A feverish week of central bank activity around the globe has left markets at extremes.
Currency prices were rattled after Japan intervened in the foreign exchange market to buy yen for the first time since 1998.
The yen surged against the dollar after the intervention. Some analysts were skeptical the battered currency would stay strong given the loose monetary policy by the Bank of Japan contrasted with hawkish moves this week by the Federal Reserve and other central banks. The dollar index, which measures the greenback against a basket of currencies, weakened modestly on Thursday, but was not far from its 20-year high.
Wednesday's actions by the Fed continued to reverberate. The U.S. central bank raised rates by 75 basis points for a third straight meeting and Chair Jerome Powell was blunt about the "pain" to come as policymakers commit to taming four-decade-high inflation.
Yields on U.S. government debt ascended new peaks on Thursday. Yields on the two-year U.S. Treasury note hit their highest since 2007 and those on the benchmark 10-year reached their highest since 2011. The curve between those two maturities inverted to their most inverted level since at least 2000, indicating rising concerns about an impending recession.

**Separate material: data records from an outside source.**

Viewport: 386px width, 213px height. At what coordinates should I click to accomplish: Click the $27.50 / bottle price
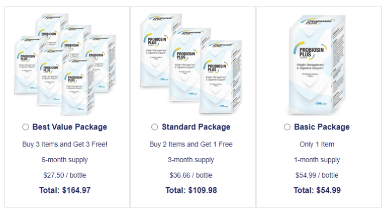(65, 175)
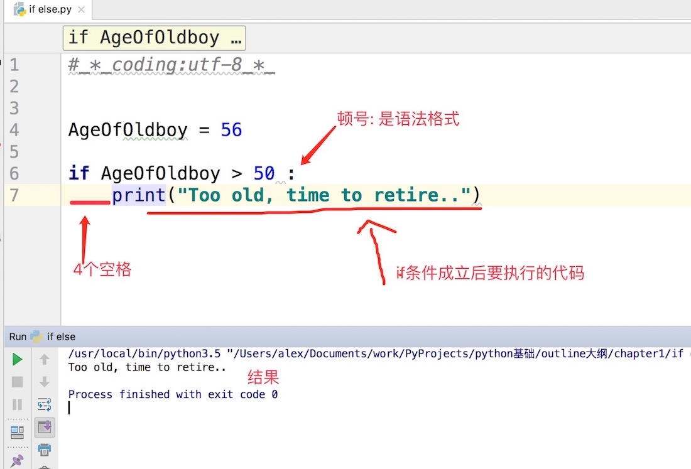The height and width of the screenshot is (469, 691).
Task: Toggle Soft-Wrap for console output
Action: pos(45,404)
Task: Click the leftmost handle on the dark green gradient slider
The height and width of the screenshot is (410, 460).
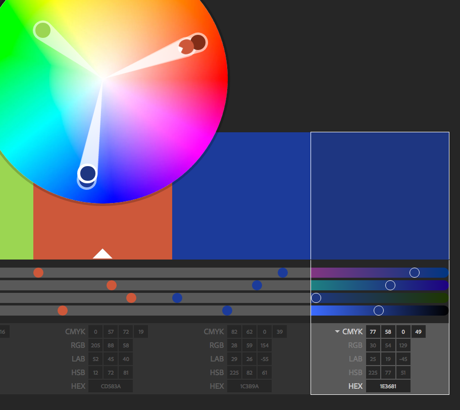Action: point(316,298)
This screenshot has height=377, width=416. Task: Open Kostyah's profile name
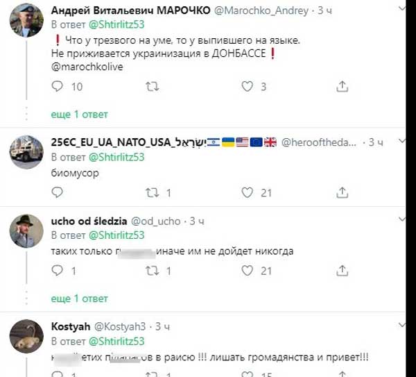tap(70, 326)
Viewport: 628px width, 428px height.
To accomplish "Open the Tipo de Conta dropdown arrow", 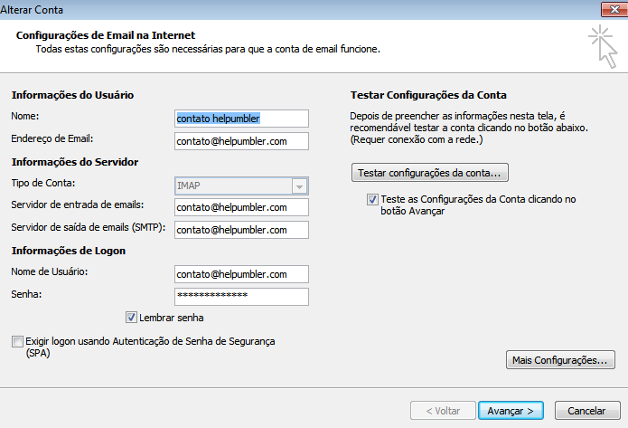I will pyautogui.click(x=299, y=185).

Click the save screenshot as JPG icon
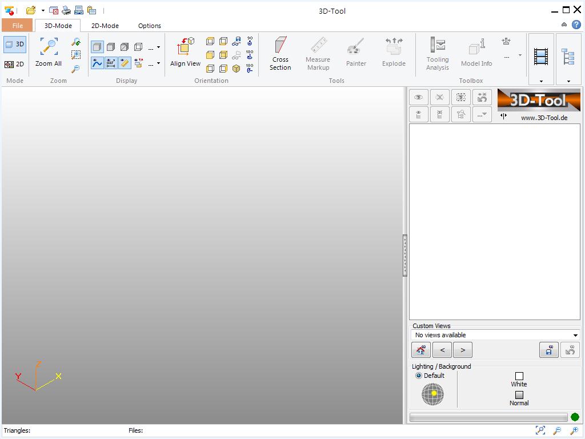(79, 10)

The prospect of a downturn weighed on equities. MSCI's gauge of stocks across the globe touched its lowest point since November 2020 during the session.
Investors might be excused for wanting to take a breath on Friday, but further digestion of the week's central bank action along with inflation data in Asia and economic readings in Europe could beget more volatility.
Key developments that could provide more direction to markets on Friday:
Malaysia, Singapore CPI data
Taiwan industrial production
Euro zone PMIs
Fed Chair Powell gives remarks before "Fed Listens: Transitioning to the Post-pandemic Economy" event
(Reporting by Lewis Krauskopf in New York; editing by Jonathan Oatis)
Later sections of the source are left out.